Abstract

Postablation whole-body scintigraphy, which is performed 5-7 days after administration of ablation activity of radioactive iodine-131 (131 I) in patients with thyroid cancer, is considered a routine procedure for remnant ablation and a useful tool for disease staging. However, the relationship of pre-ablation stimulated thyroglobulin (s-Tg) levels with postablation scintigraphic findings has not been evaluated. The current study was designed to determine the diagnostic value of postablation 131 I scintigraphy during initial staging and risk stratification in intermediate-risk papillary thyroid cancer (PTC) patients with pre-ablation s-Tg < 1 ng/ml at the time of ablation.
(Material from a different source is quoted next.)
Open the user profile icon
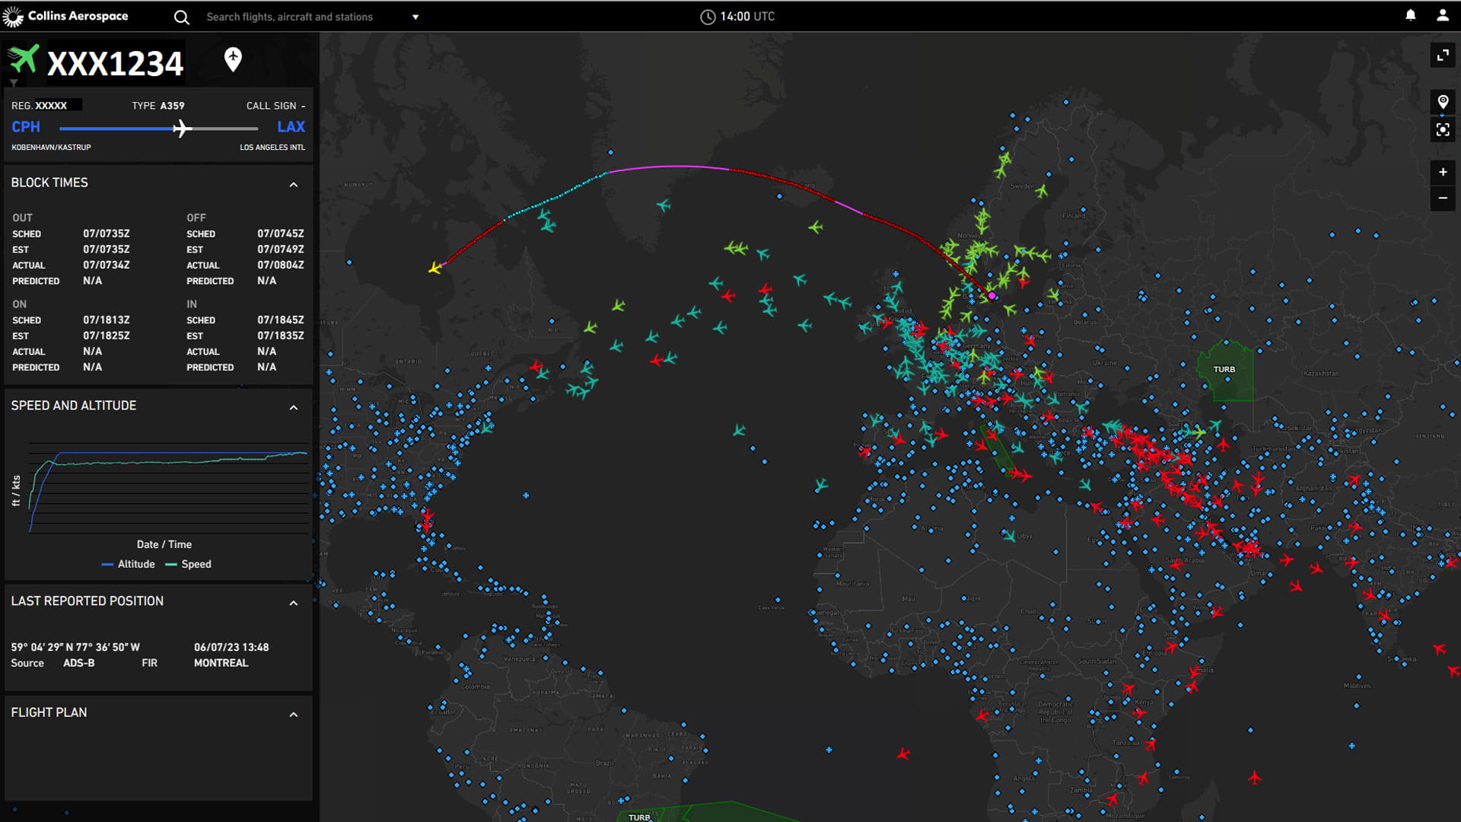The image size is (1461, 822). 1442,16
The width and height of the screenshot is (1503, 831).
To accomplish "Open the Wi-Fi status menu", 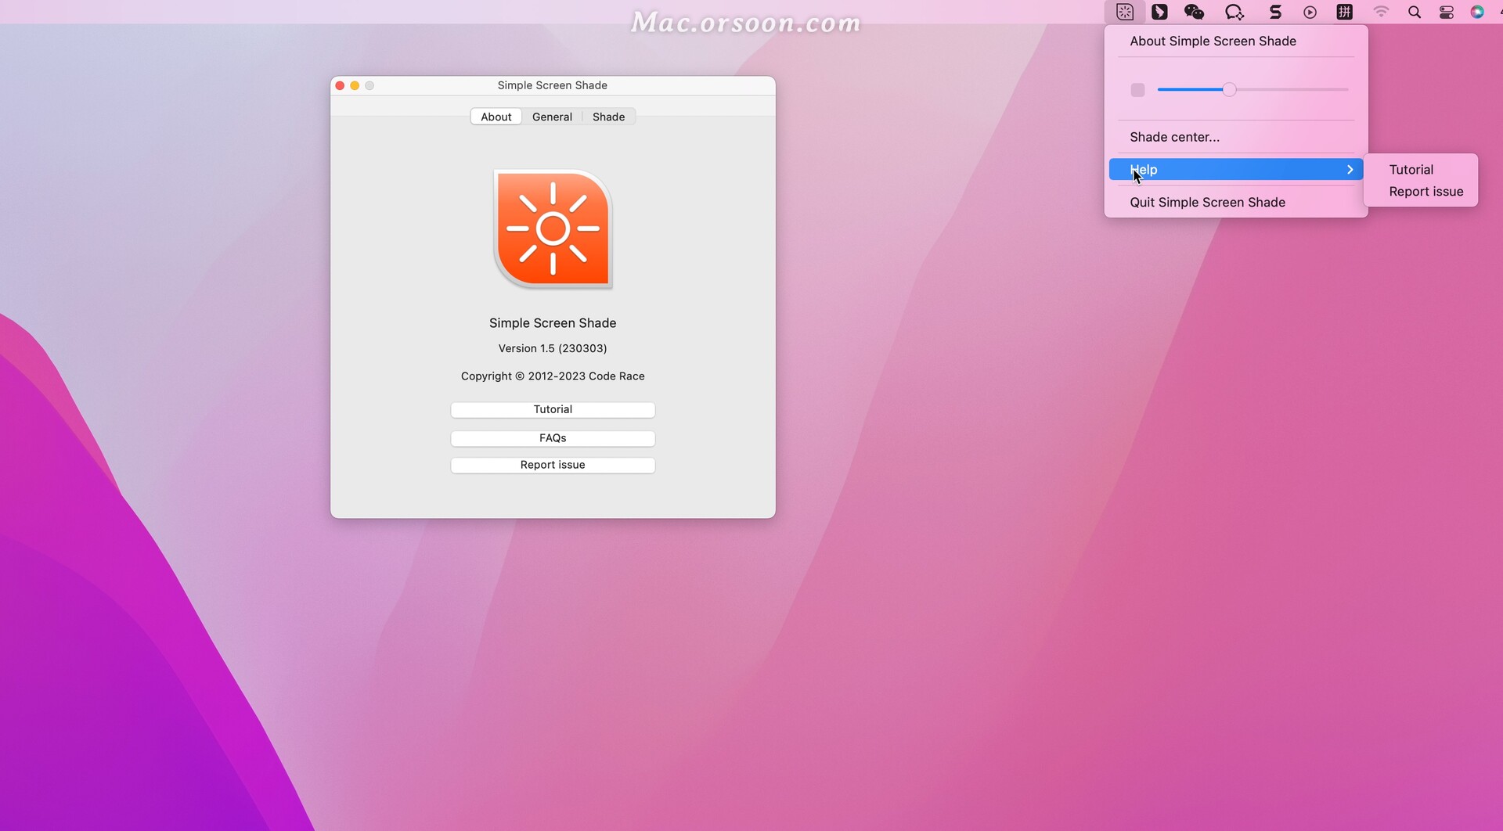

From January 2013 to July 2015, consecutive PTC patients at intermediate-risk of recurrence according to American Thyroid Association criteria were prospectively recruited. Patients had to have pre-ablation s-Tg < 1 ng/ml in the absence of anti-Tg antibody at the time of ablation. Systematic pre-ablation neck ultrasonography was performed for each patient. Postablation whole-body planar scintigraphy was obtained 5 days after administration of ablation activity of 131 I. Single photon emission computed tomography/low-dose computed tomography was added for patients whose planar findings were inconclusive. Among 756 patients ablated, 240 (31·7%) patients were eligible for the analysis. Pre-ablation neck ultrasonography revealed lymph node metastases in eight of the 240 patients. Postablation scintigraphy showed ectopic neck uptake corresponding to the lymph nodes seen by ultrasonography in four patients and revealed neck lymph node metastases in another two patients whose ultrasonography findings were negative. None of the 240 patients showed distant metastasis on postablation scintigraphy. Neither staging nor initial risk stratification was altered by postablation scintigraphy in the included patients with pre-ablation s-Tg < 1 ng/ml. As postablation whole-body scintigraphy played a minimal role in improving staging or initial risk stratification in intermediate-risk PTC patients with pre-ablation s-Tg < 1 ng/ml, we propose that postablation scintigraphy may be omitted in this group of patients. Multi-institutional larger studies are necessary to draw definitive conclusions.